= Objective =
Pick out each line below that contains the word "agent" and copy it. Case counts.

• • • • • • •

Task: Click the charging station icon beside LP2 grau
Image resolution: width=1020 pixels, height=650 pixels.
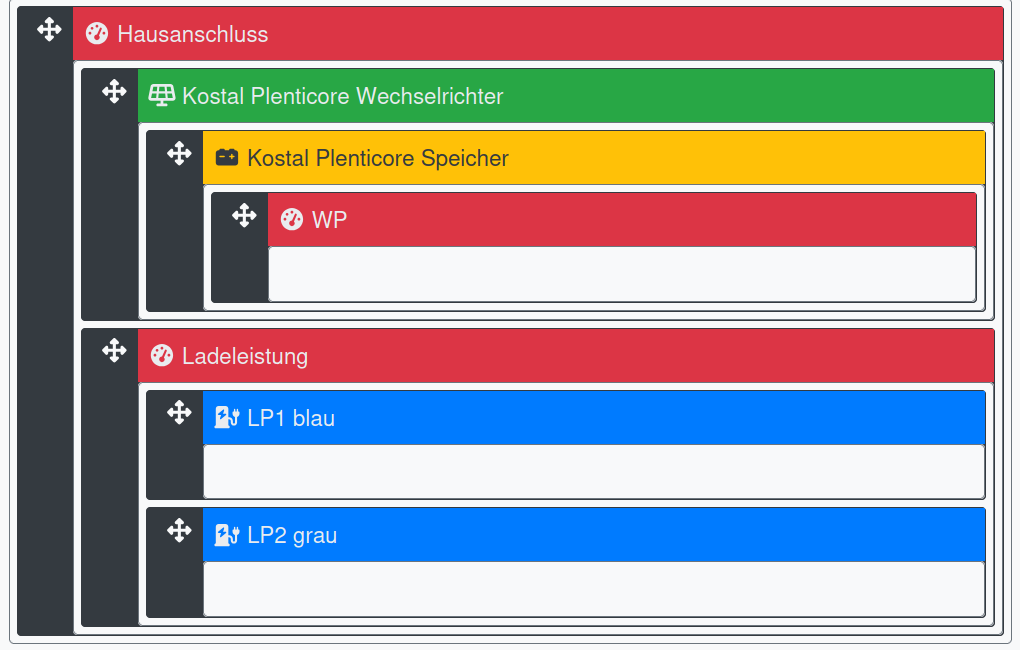Action: [227, 535]
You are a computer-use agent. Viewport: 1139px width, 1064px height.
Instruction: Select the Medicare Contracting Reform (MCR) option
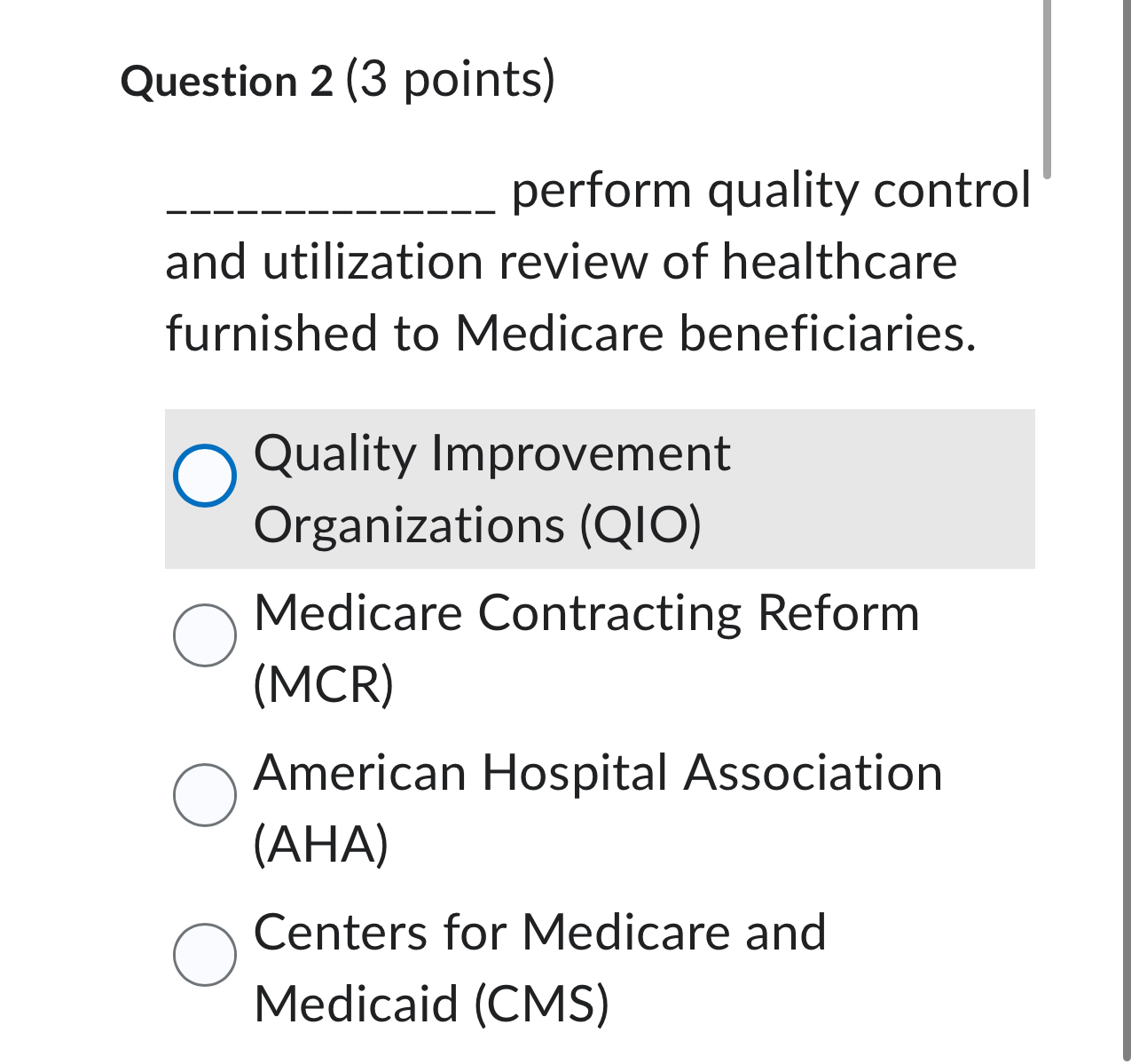pyautogui.click(x=206, y=635)
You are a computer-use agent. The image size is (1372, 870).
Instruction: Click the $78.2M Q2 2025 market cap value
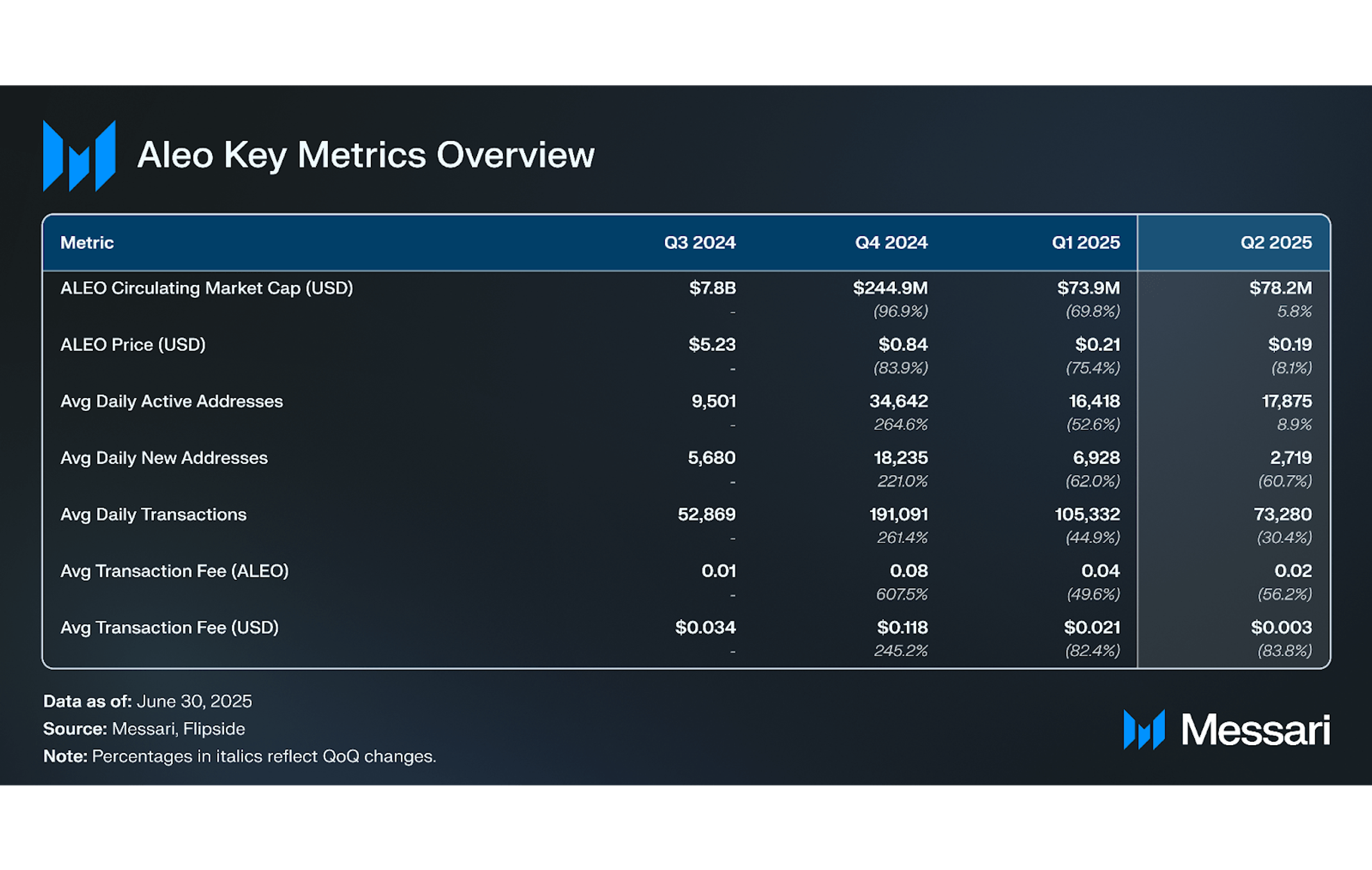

• • • • • • •

= Response to this task =
You are a computer-use agent. Viewport: 1139px width, 1064px height.
You are a computer-use agent. The image size is (1372, 870).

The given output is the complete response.